If the serum albumin is very low (e.g., ≤ 1.3 gm/dl), one is often tempted to administer a plasma transfusion while waiting to see what effect the diet will have. However, it is exceedingly difficult to increase the serum albumin concentration by transfusing PLE patients with plasma because so much of the albumin is quickly lost out the gut. You would probably have to give at least two units of plasma to a 15 lb dog in order to raise the serum albumin from 1.0 gm/dl to 1.8 gm/dl, and sometimes you would have to give 3 or 4 units. If it is critical to raise the plasma oncotic pressure, then administering hetastarch may be preferred because it costs less than plasma and it stays in the intravascular compartment longer than albumin.

These patients may be a increased risk for hypomagnesemia which may potentiate the problem of hypocalcemia. At this time, we do not know how important it is to supplement magnesium to patients, but severe hypomagnesemia can be resolved by a constant rate infusion of maganesium sulfate.

Crypt lesions

Lesions of the intestinal crypts have been recognized as being associated with PLE in dogs. We have identified two different lesions of the small intestinal crypts that can cause PLE. One type is characterized by crypts (usually duodenal) that are filled and somewhat distended with proteinaceous fluid and necrotic inflammatory cells. While such dilated crypts can be found in many animals, including clinically normal dogs, finding large numbers of them in multiple tissue samples seems to be consistently associated with PLE. We do not know if this is a cause-and-effect relationship, or if the dilated crypts are simply a marker for some other process but are not causing the protein loss themselves. Several of these patients have responded to therapy with elemental diets, total parenteral nutrition, prednisolone, azathioprine, and/or metronidazole. We have seen this lesion associated with IBD as well as lymphangiectasia (especially in Yorkshire terriers).

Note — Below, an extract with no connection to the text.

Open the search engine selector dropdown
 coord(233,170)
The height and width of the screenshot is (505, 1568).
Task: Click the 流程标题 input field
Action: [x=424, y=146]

A second type of crypt lesion that appears to be less common than the first, if characterized by focal accumulations of mucus causing massive distention of the intestinal crypts. This has been reported once before, and we have seen two such cases. The most important aspect of diagnosis seems to be the fact that the lesion may be very focal, almost appearing as ulcers when looking at the intestinal mucosa through an endoscope. Therapy similar to that used on animals with the other form of crypt lesion may be helpful. We have used cyclosporin, but do not know if it is helpful, or if the clinical response is due to the other drugs that the patient is receiving.

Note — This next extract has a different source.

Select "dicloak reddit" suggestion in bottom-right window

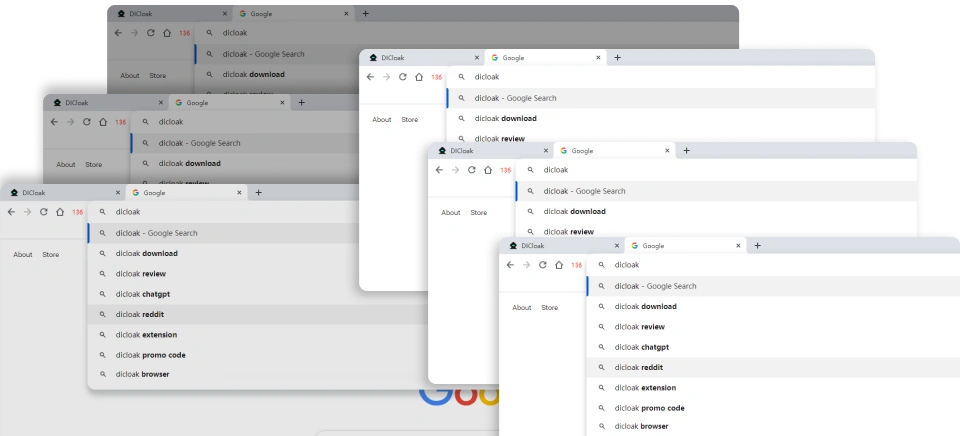pos(639,367)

These lesions have not been commonly reported. Recent work has shown that these lesions are extremely easy to miss if poor quality endoscopic biopsies are performed. While 7-12 high quality tissue samples (i.e., full length of villi plus subvillus mucosa down to the level of the muscularis mucosa) will find these lesions 90-99% of the time, about 7 times as many tissue samples will be needed if poor quality samples primarily consisting of villus tips are submitted.

Chronic intussusception

Chronic intussusception is a relatively important, and often missed cause of PLE in juvenile animals. The classic history is one of acute enteritis (e.g., parvoviral enteritis) which does not resolve as expected. The patient feels somewhat better, but continues to have diarrhea, and the serum albumin concentration gradually diminishes. It can be very hard to palpate an ileo-colic intussusception; abdominal ultrasound is clearly the preferred way to diagnose intussusception. Therapy is surgical.

Parasites

Although uncommon, nematodes may cause PLE in adult animals if there are large numbers of them. Whipworms and hookworms in particular may occasionally be responsible for PLE in older dogs. However, giardiasis has been reported to cause PLE in people.

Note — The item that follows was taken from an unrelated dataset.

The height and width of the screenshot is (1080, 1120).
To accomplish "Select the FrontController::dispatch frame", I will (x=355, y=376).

Antibiotic-responsive enteropathy (ARE)

We believe that we are starting to recognize ARE as a cause of PLE in dogs. We now have several patients that appeared to have marked increases in their serum albumin concentration associated with antibiotic therapy. However, because dietary change is often performed simultaneously with antibiotic therapy in these patients, cause-and-effect is not clearly established.